Il était une fois Enlarge your Paris ou l’envie de quelques journalistes banlieusards d’avoir accès à un média qui parle de leurs villes autrement. Mais n’ayant pas toute la vie à attendre, et lassés par leurs sempiternels allers-retours dans Paris intra-muros, nous avons décidé de créer nous-mêmes ce média qui nous manquait. Car il faut savoir que lorsque le banlieusard a envie de sortir pour se faire un resto, une expo, un concert ou tout autre plaisir culturel, il lui est hélas compliqué de trouver des idées autour de chez lui, la curiosité des médias s’arrêtant bien souvent aux frontières du périph. Alors le banlieusard s’en remet à l’intra-muros pour l’encanailler…

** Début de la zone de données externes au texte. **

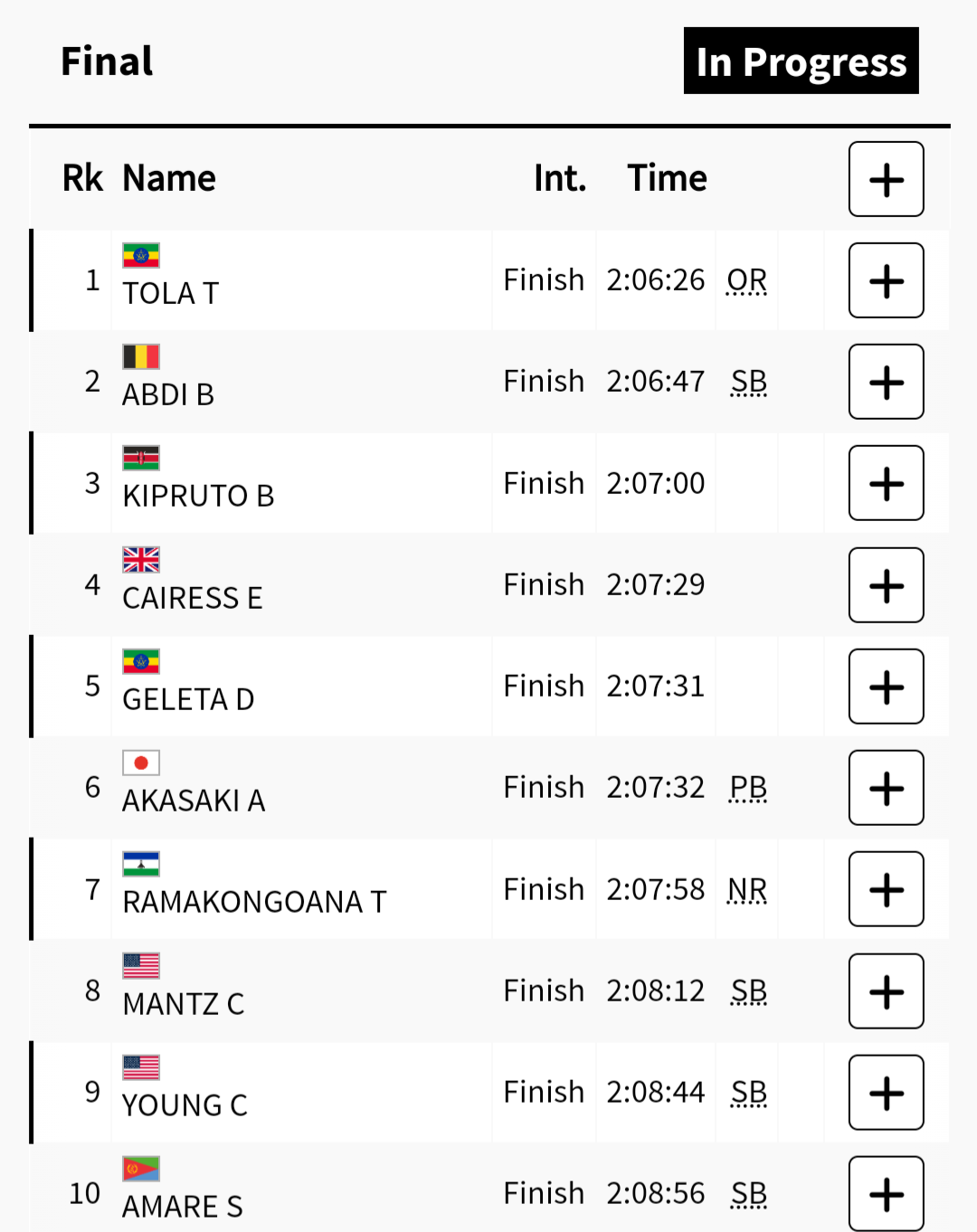Click the Time column header
The width and height of the screenshot is (977, 1232).
pyautogui.click(x=667, y=178)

Il nous a fallu trouver un nom pour commencer. Il était hors de question d’utiliser le mot banlieue, trop connoté. Tapez « banlieue » dans Google images et vous verrez apparaître instantanément des dizaines de clichés montrant des quartiers en crise et des voitures en flammes. Comme de toutes façons, pour nous, Montreuil, Saint-Denis, Boulogne, Massy, Vitry, Versailles, Cergy c’est Paris… nous n’avions aucune intention de nous affranchir de cette marque aussi puissante dans l’imaginaire collectif que Coca-Cola, Michael Jackson et le Pape réunis.

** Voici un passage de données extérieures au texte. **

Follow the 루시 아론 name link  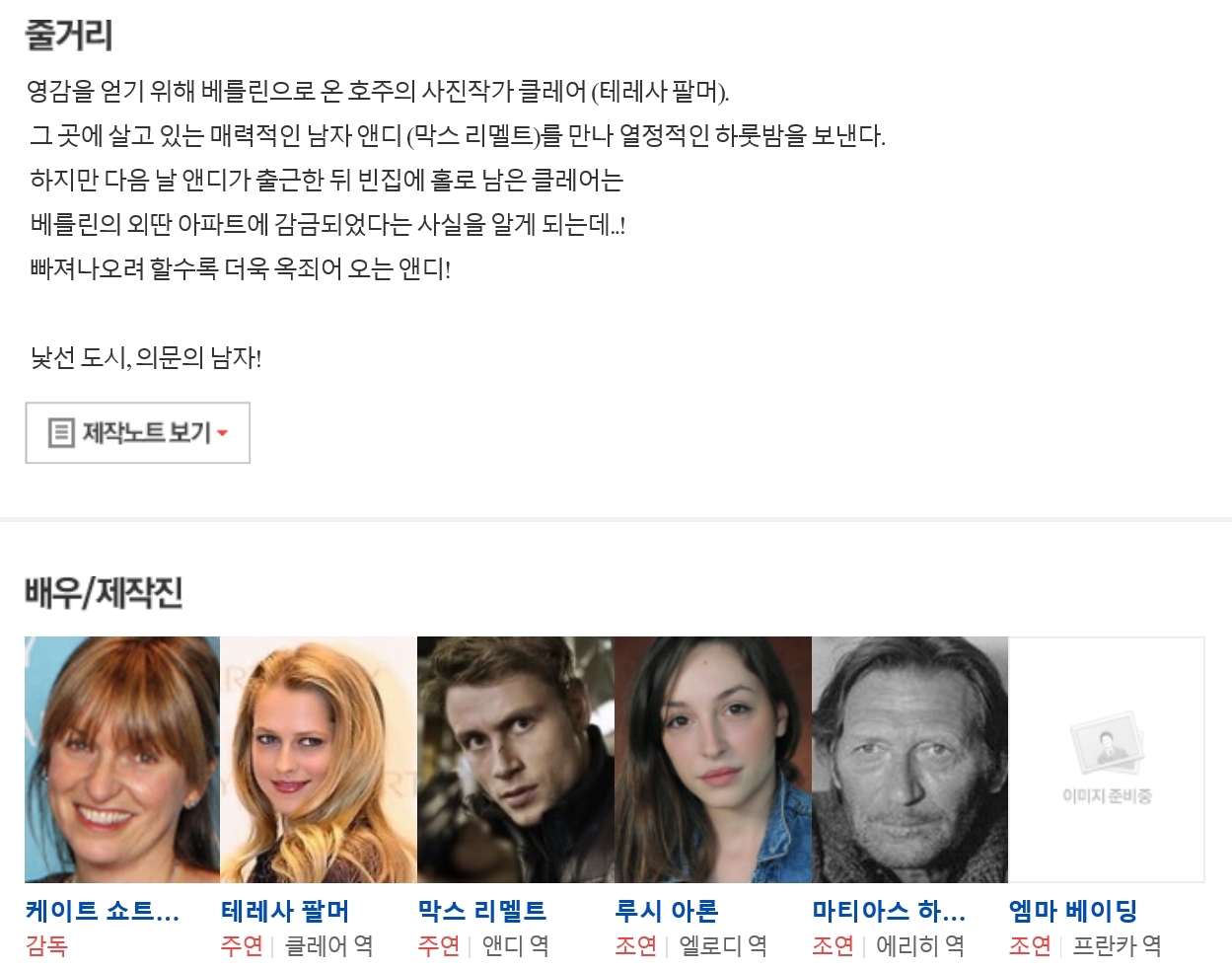667,911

Il nous fallait ensuite instiller un peu d’humour et de glamour pour donner une autre image de l’outre-périphérique. C’est ainsi qu’a germé Enlarge your Paris dans la tête de l’une des pionnières de l’aventure. Au commencement, en 2012, nous étions trois. Nous sommes maintenant une quinzaine (essentiellement des journalistes, bien aidés par un informaticien), tous bénévoles mais avec la ferme envie de bâtir une structure pérenne. Trois d’entre nous y travaillent tout particulièrement.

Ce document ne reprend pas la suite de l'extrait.